Alberto Curamil, 46 ans, observe avec fierté le champ d’avoine qui s’étale à flanc de colline, juste à côté de sa maison. De jeunes pousses vertes d’une vingtaine de centimètres de haut, entourées de hêtre austral et de chênes endémiques du sud du Chili. «On nous traite d’alcooliques, de paresseux. On dit que, quand l’Etat nous rend nos terres, on ne les exploite pas, mais voici devant vous le résultat de nos efforts», lance-t-il. Quelques porcelets en liberté paissent en bordure de champ. En contrebas, une soixantaine de veaux et de vaches goûtent l’herbe du printemps chilien. Le chef mapuche Alberto Curamil s’est installé ici, à Radalco, en 2007, avec plusieurs autres familles. A l’époque, l’Etat chilien leur a remis environ 10 hectares par famille dans la commune de Curacautín, à 800 km au sud de Santiago.

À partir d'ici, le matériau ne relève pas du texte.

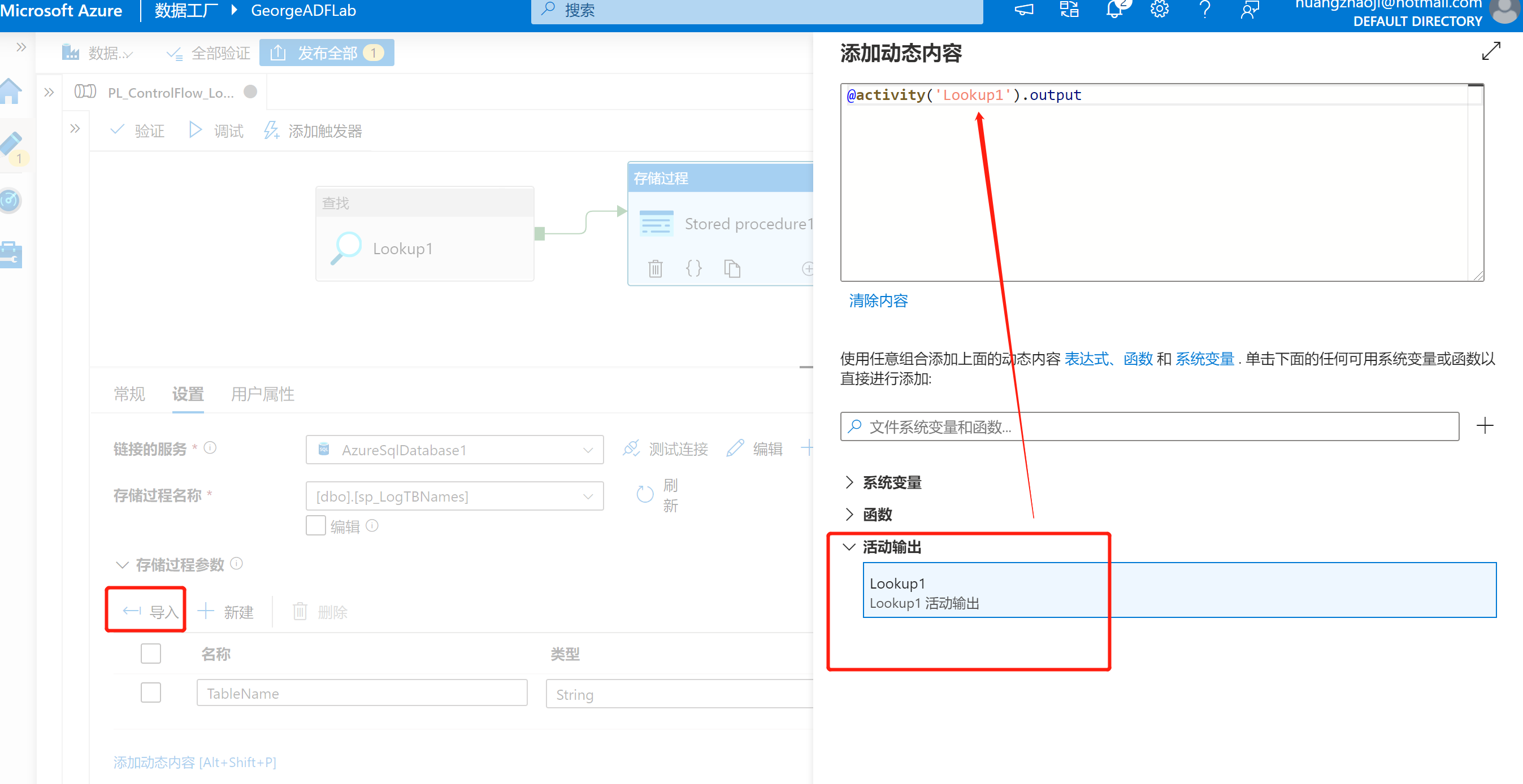Open code view with the {} icon on Stored procedure1
1523x784 pixels.
pos(694,268)

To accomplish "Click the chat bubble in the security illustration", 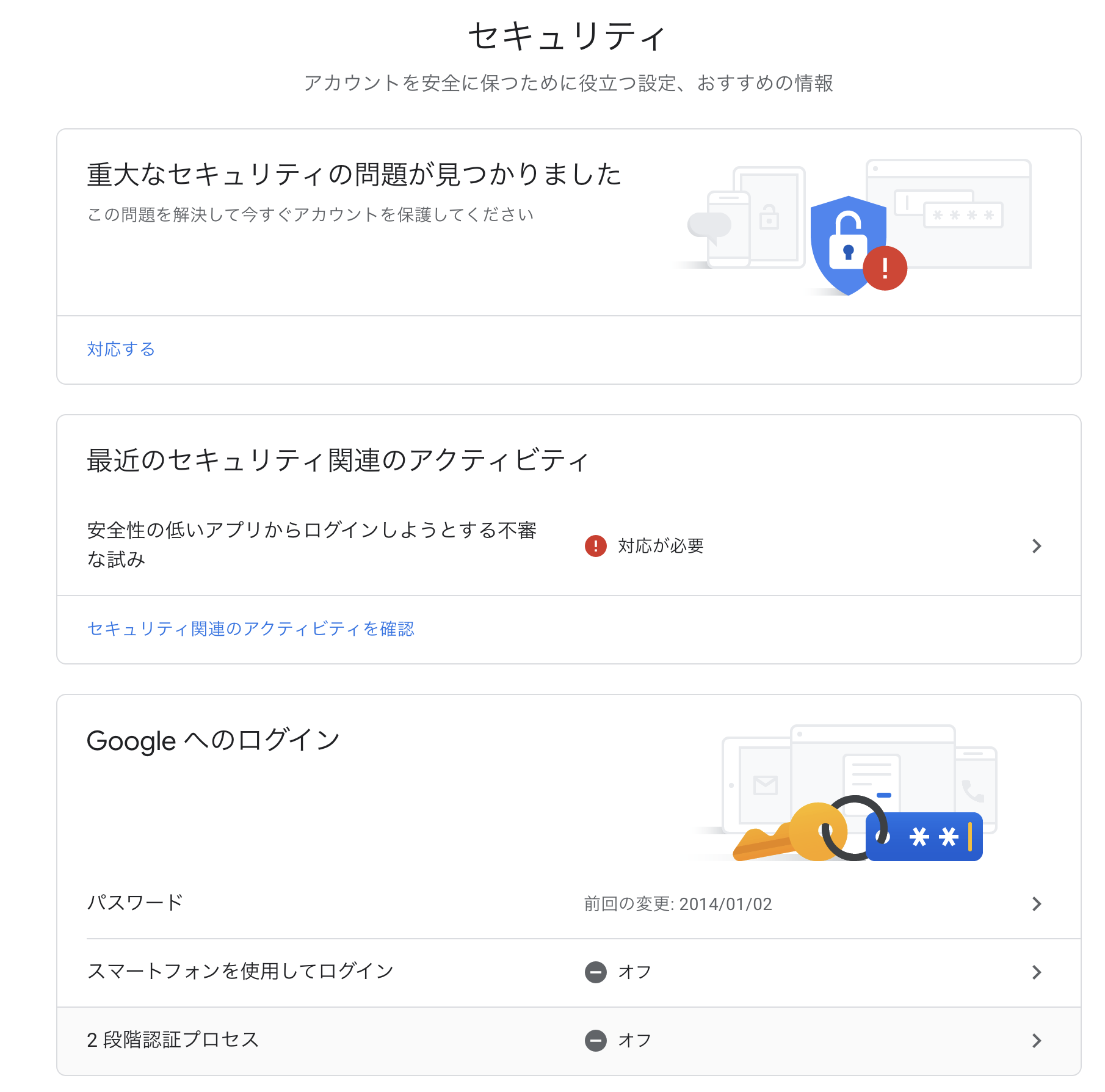I will 710,224.
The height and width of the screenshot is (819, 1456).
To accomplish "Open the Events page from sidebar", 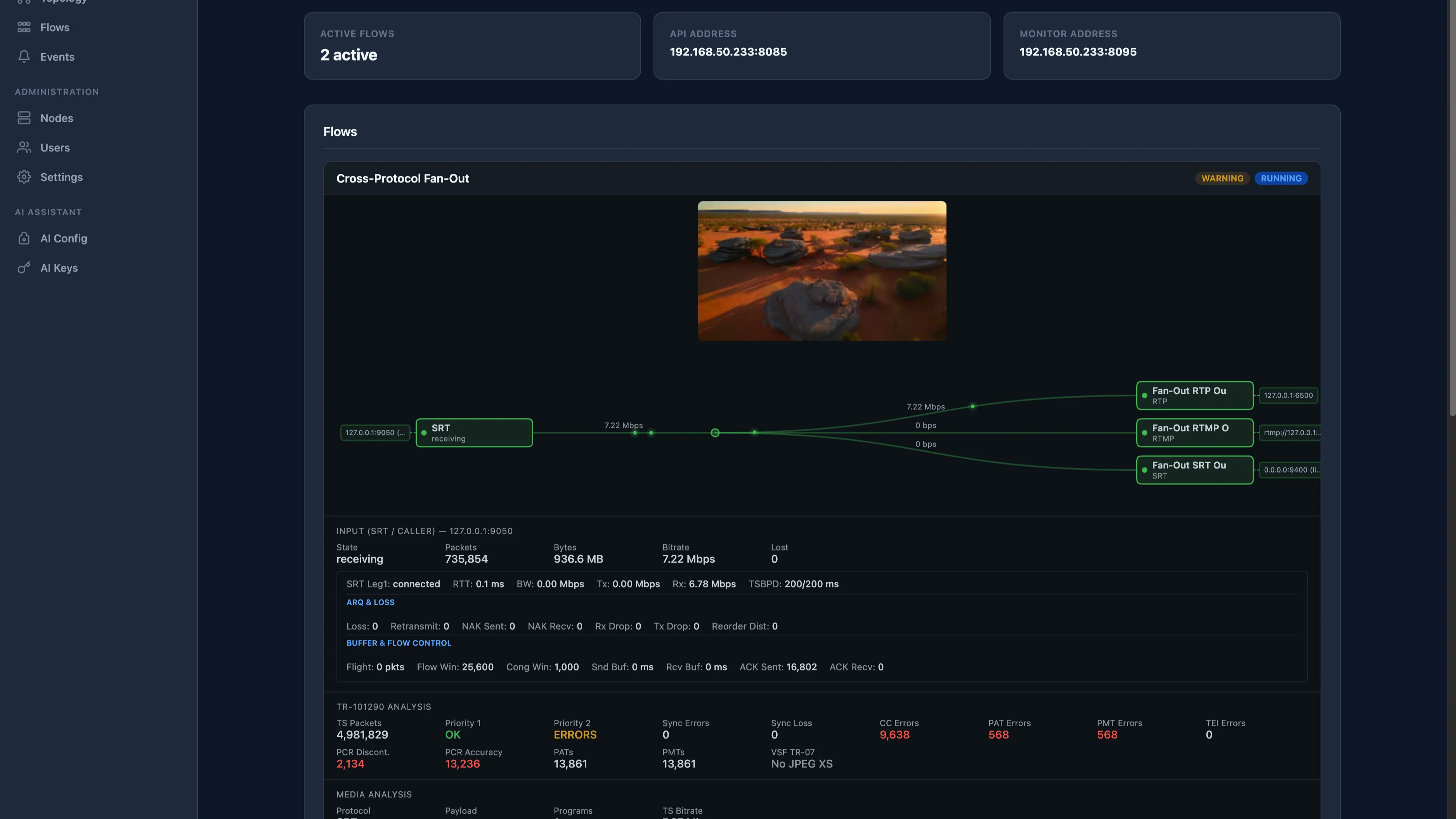I will (57, 57).
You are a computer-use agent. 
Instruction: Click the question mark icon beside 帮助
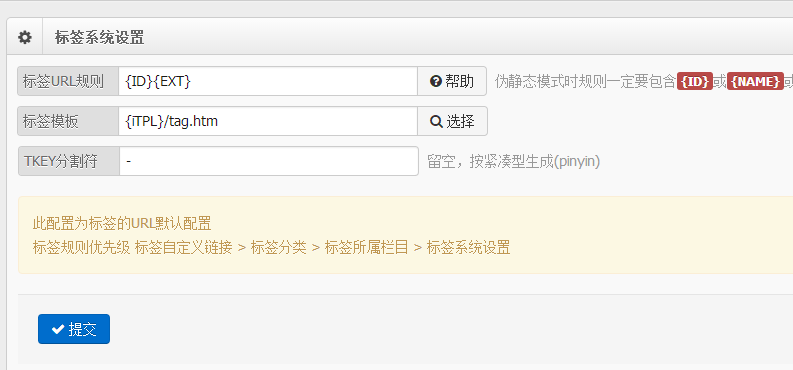(435, 81)
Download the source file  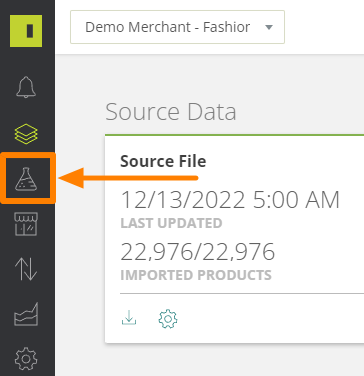(x=129, y=318)
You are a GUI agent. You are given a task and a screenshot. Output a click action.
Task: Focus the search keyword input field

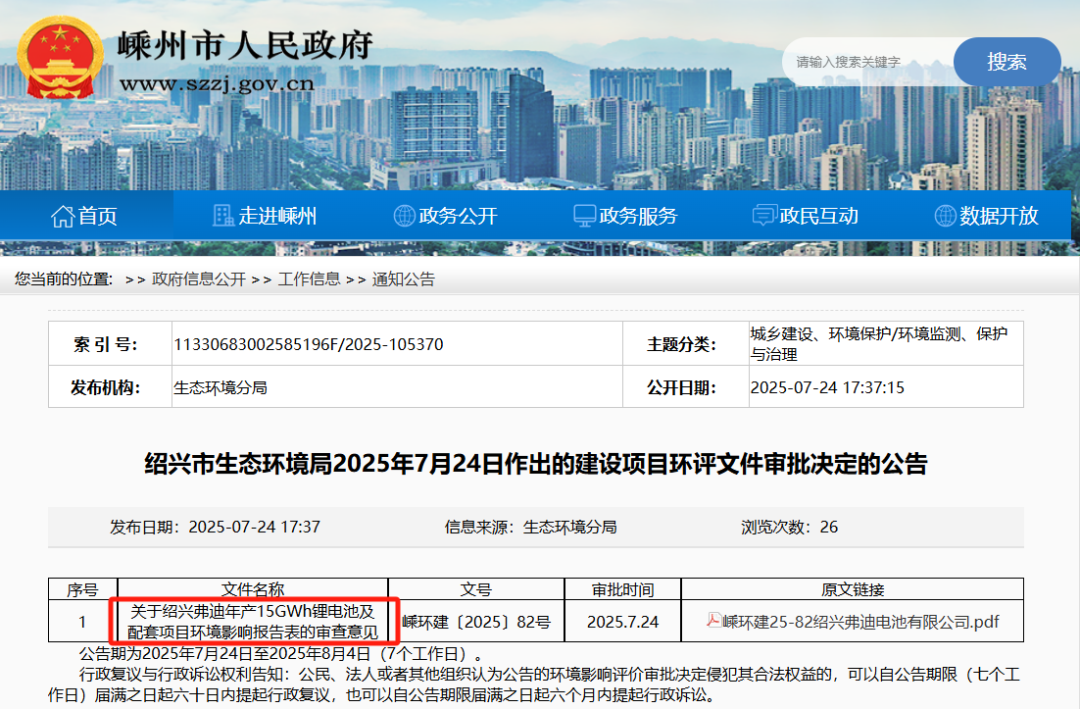[x=865, y=62]
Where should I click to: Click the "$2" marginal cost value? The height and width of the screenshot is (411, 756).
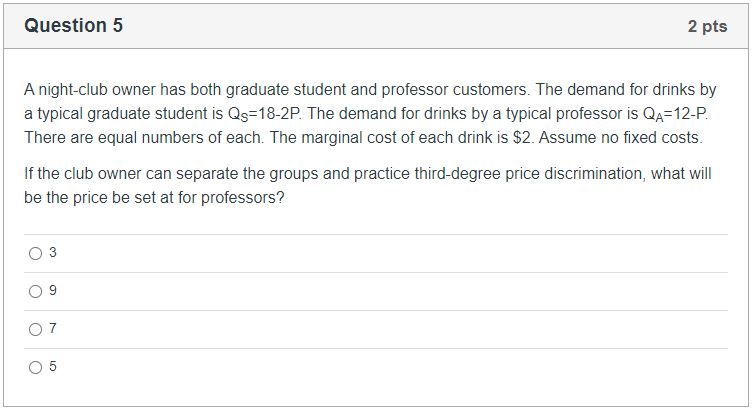click(522, 137)
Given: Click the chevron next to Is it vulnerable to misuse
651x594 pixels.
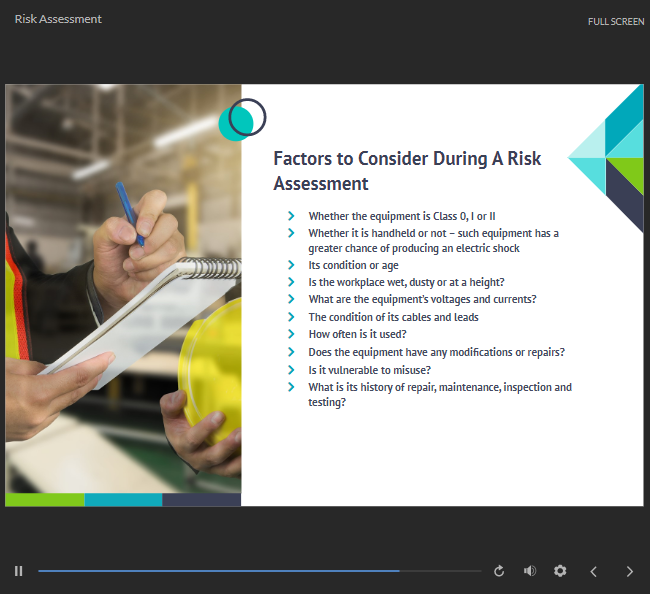Looking at the screenshot, I should point(291,369).
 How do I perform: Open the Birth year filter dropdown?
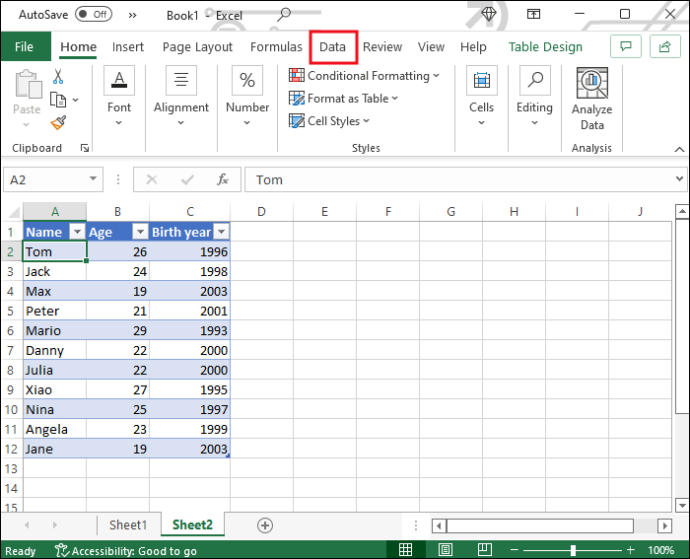pos(221,232)
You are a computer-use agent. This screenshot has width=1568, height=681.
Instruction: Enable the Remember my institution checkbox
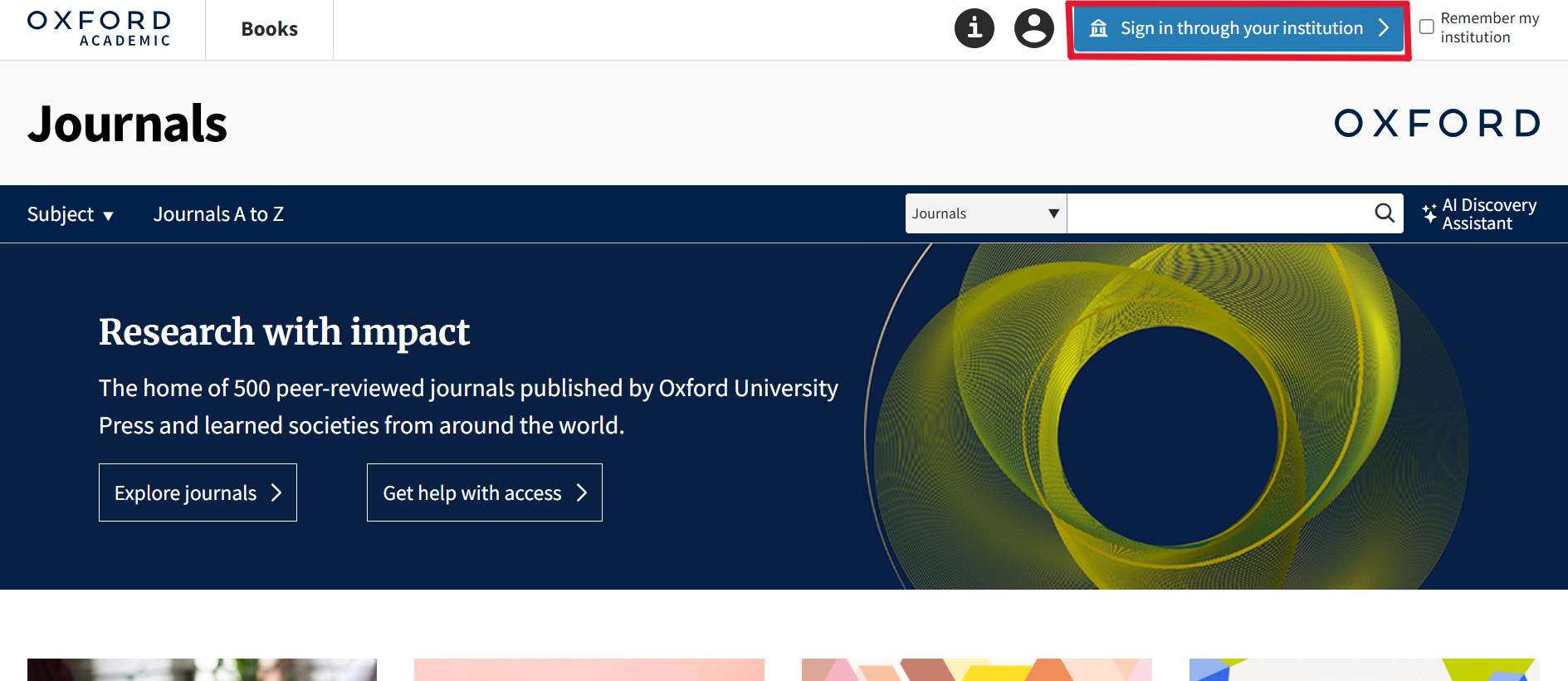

«Nos conditions de vie se sont améliorées depuis que nous sommes ici», explique Alberto Curamil en allumant une cigarette. Il a grandi dans cette même région de l’Araucanie, la plus pauvre du Chili. «Nous vivions entassés, se souvient-il. J’ai dû commencer à travailler dans des fermes alors que j’étais encore enfant. Nous n’avions pas de quoi vivre dignement.» Au Chili, près de 10 % de la population se considère mapuche, ce qui en fait de loin le principal peuple indigène du pays. Invaincus par les Espagnols, les Mapuches ont été colonisés par le Chili (une fois devenu indépendant), au XIXe siècle. Leurs terres ont été alors largement usurpées, données ou vendues à bas prix, notamment à des colons européens. Les Mapuches ont été cantonnés à des terrains exigus et souvent peu fertiles. Plongés dans la pauvreté, beaucoup ont été forcés de migrer vers les villes. Au début des années 70, la réforme agraire menée par le président socialiste Salvador Allende leur a permis de récupérer une partie de leur territoire ancestral. Mais sous la dictature du général Augusto Pinochet (1973-1990), près de la moitié de ces terrains ont été bradés à des entreprises forestières, contrôlées en majorité par de riches familles chiliennes.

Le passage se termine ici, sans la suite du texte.